Question
The municipality of Lossburgh reported the following information about its pension fund in its CAFR, for the year ended June 30, 2015, prior to recent
The municipality of Lossburgh reported the following information about its pension fund in its CAFR, for the year ended June 30, 2015, prior to recent GASB changes:
Net Assets Held in Trust for Pension Benefits: $445,802,812
Total Benefits and Refunds: $50,376,321
Total Investment Income: $43,963,115
Actuarial Value of Assets: $46,032,308
Actuarial Accrued Liability: $62,248,749
For the prior year, Lossburgh reported the following information:
Net Assets Held in Trust for Pension Benefits: $429,307,304
Total Benefits and Refunds: $39,300,575
Total Investment Income: $20,964,785
Actuarial Value of Assets: $43,466,117
Actuarial Accrued Liability: $63,487,932
Calculate the funded ratio, the benefits coverage ratio, and the ratio of investment earnings to benefits for both years.
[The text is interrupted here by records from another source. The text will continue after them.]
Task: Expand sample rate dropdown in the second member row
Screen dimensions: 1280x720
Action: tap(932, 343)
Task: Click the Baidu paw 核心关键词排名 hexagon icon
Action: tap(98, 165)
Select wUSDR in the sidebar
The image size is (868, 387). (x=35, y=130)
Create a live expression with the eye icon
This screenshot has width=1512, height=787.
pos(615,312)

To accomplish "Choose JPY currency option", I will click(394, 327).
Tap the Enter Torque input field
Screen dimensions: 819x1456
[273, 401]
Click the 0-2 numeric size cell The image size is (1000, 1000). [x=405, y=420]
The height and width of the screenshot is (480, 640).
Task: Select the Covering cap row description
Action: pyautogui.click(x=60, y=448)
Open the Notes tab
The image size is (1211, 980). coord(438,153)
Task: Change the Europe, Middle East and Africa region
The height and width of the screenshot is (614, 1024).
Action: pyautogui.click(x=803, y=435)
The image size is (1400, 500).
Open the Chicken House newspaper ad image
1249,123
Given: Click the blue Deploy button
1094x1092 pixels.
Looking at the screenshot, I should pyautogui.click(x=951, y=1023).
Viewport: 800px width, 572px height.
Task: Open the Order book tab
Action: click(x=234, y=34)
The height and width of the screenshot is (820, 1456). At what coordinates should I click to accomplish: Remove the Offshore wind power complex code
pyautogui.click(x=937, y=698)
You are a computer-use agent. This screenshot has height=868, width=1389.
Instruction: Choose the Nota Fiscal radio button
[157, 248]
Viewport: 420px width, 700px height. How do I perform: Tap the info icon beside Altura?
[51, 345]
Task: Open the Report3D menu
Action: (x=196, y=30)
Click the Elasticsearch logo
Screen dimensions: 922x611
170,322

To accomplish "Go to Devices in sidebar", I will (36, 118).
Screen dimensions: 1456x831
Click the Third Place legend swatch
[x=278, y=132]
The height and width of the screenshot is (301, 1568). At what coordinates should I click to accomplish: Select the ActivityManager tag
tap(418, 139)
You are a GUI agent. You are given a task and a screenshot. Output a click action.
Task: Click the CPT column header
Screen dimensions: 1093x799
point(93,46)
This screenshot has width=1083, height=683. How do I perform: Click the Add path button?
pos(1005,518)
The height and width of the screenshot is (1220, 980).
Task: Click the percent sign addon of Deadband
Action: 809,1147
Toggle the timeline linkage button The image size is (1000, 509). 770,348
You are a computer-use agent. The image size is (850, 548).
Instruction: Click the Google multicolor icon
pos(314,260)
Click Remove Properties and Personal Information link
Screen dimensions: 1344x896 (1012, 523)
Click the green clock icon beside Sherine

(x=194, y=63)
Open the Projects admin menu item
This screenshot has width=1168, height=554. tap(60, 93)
Assume that an 80 percent funded ratio was considered the rule of thumb for adequate funding, that holding 15 times net assets to benefits paid was the standard for benefits coverage and that the ratio of investments to benefits should always be over 1.0.
How did Lossburgh's pension fund compare to these benchmarks? What trends do you observe? Show all work.